Je serais tenté de penser que pour ébaucher des réponses à ces questions il faudrait accepter de dépasser le modèle des rapports entre théorie et pratique qui organise implicitement la pensée de l’auteur. Tant qu’on a pas, comme l’indiquait Arthur Tatossian, distingué d’une part le rapport à sa pratique théorisé par chaque acteur et la place qu’y jouent les théories générales, et d’autre part la théorie de cette pratique que pourrait en donner un scientifique externe au champ (cf le modèle sociologique de Pierre Bourdieu), on se contente de s’exposer dans son propre atelier de pensée avec sa boite à outils. C’est ce que fait avec talent S. Giudicelli : artisan-artiste de la rencontre avec certains de ces fous, il sait, comme le dit dans sa superbe préface Jean-Toussaint Desanti que » seule l’épaisseur d’un cheveu sépare la folie de la non-folie « . Quand il nous offre de le suivre dans ces rencontres en se faisant le secrétaire de l’aliéné, c’est avec des bonheurs d’écriture (qu’il n’a pas toujours par ailleurs) qui reflètent sans doute le mouvement même de ces traitements.

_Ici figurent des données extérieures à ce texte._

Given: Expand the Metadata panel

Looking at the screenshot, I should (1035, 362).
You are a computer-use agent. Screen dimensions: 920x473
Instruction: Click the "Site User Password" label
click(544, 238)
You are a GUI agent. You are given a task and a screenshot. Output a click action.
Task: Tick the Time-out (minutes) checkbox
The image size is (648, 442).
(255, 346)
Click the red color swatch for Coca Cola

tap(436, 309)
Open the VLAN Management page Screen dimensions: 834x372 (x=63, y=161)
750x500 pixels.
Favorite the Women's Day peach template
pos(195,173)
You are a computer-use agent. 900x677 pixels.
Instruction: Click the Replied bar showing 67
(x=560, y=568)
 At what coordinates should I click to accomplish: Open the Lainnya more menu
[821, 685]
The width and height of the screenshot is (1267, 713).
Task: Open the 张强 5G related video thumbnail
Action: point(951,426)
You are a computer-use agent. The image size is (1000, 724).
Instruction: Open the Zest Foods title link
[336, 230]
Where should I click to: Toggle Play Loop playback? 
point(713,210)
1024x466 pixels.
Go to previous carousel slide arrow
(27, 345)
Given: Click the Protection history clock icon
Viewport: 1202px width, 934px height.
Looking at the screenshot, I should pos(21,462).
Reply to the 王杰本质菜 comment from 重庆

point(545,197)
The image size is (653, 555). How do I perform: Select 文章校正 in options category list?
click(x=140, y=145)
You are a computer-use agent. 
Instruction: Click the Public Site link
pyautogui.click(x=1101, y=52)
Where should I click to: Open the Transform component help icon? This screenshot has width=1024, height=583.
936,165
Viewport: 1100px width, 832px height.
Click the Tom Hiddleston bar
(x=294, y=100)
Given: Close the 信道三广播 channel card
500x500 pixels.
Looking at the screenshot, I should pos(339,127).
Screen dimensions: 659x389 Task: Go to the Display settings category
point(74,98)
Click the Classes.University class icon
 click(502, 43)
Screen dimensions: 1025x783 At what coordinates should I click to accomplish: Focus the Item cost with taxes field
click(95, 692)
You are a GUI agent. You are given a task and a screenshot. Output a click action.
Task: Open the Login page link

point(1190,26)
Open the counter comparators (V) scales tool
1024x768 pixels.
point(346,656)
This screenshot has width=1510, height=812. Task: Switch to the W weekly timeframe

A cette époque où il est d’autant plus vital de prendre ce risque de penser et de présenter le fruit de son expérience qu’il semble passé de mode de le faire, S. Giudicelli nous donne donc un livre original et ambitieux. Espérons qu’il sera lu et soyons sûrs qu’il suscitera un débat fécond dans cette période de crise dans la psychiatrie.